Elisey era muy alegre: bebía vodka, tomaba rapé y le gustaba cantar can­ciones. Pero no molestaba a nadie y se llevaba bien con todos los vecinos. Era un hombre bajo, de color cetrino, barba corta y rizada, y tenía, además, como su patrón, el profeta Elíseo, la cabeza completamente calva.
Hacía mucho tiempo que los dos vie­jos se habían puesto de acuerdo para marchar juntos a Jerusalén. Pero Efim demoraba siempre el viaje, a causa de sus asuntos; y, como al terminar uno empezaba otro, nunca llegaba el mo­mento de ponerse en camino. Tan pron­to era la boda del nieto, como iba a volver del ejército su hijo menor, o em­prendía la construcción de una nueva isba...
Un día de fiesta se encontraron los dos viejos; y sentáronse sobre unos tron­cos a cambiar impresiones.
-Bueno, amigo, ¿cuándo cumplimos nuestra promesa? -preguntó Elisey.
Efim quedó confuso durante un ratito. Y, al fin, dijo:
-Es preciso esperar un poco. Este año es para mí de muchísimo trabajo.
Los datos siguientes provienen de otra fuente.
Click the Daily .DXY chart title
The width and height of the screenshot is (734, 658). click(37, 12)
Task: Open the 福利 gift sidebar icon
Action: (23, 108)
He empezado a construir esta isba, calculando al principio no gastar en ella más de cien rublos; pero ya he gastado trescientos y aún no he terminado. De­jemos nuestra peregrinación para el ve­rano. Si Dios quiere, partiremos sin falta.
-Opino que no conviene esperar más. Debemos ir ahora; es la mejor ocasión, puesto que estamos en primavera -repli­có Elisey.
-Sí, es verdad. Pero ¿cómo abando­nar una empresa empezada?
-¿No puedes encargar de ello a al­guien? Tu hijo podría sustituirte.
-No tengo gran confianza en mi hijo mayor. Temo que me lo estropee todo.
-Amigo mío, hemos de morir y nuestros hijos tendrán que vivir sin nos­otros. Conviene que los tuyos se acos­tumbren.
-Tienes razón; pero la verdad es que a mí me gustaría que se hiciese todo en mi presencia.
-Pues te aseguro, amigo, que no po­drás hacerlo todo por ti mismo. Ayer, por ejemplo, las mujeres estaban lim­piando las habitaciones para la fiesta; y siempre quedaba algo por arreglar. De ninguna manera hubiera podido ha­cerlo todo yo solo. La mayor de mis nueras, que es muy inteligente, decía: "Está bien que las fiestas vengan en un día fijo, sin esperar a que nosotros que­ramos que lleguen, porque de otro modo, a pesar de nuestros esfuerzos, no aca­baríamos nunca de prepararnos para ce­lebrarlas."
Efim se quedó pensativo durante un rato.
-He gastado mucho dinero en la cons­trucción de esta isba y no puedo salir de aquí con las manos vacías. Como po­co, hacen falta cien rublos.
Elisey se echó a reír.
-No peques: tu fortuna es lo menos diez veces superior a la mía; y eres tú quien se para a pensar por cuestión de dinero... En cuanto digas que nos vamos, yo, que no tengo dinero, lo encontraré en el acto.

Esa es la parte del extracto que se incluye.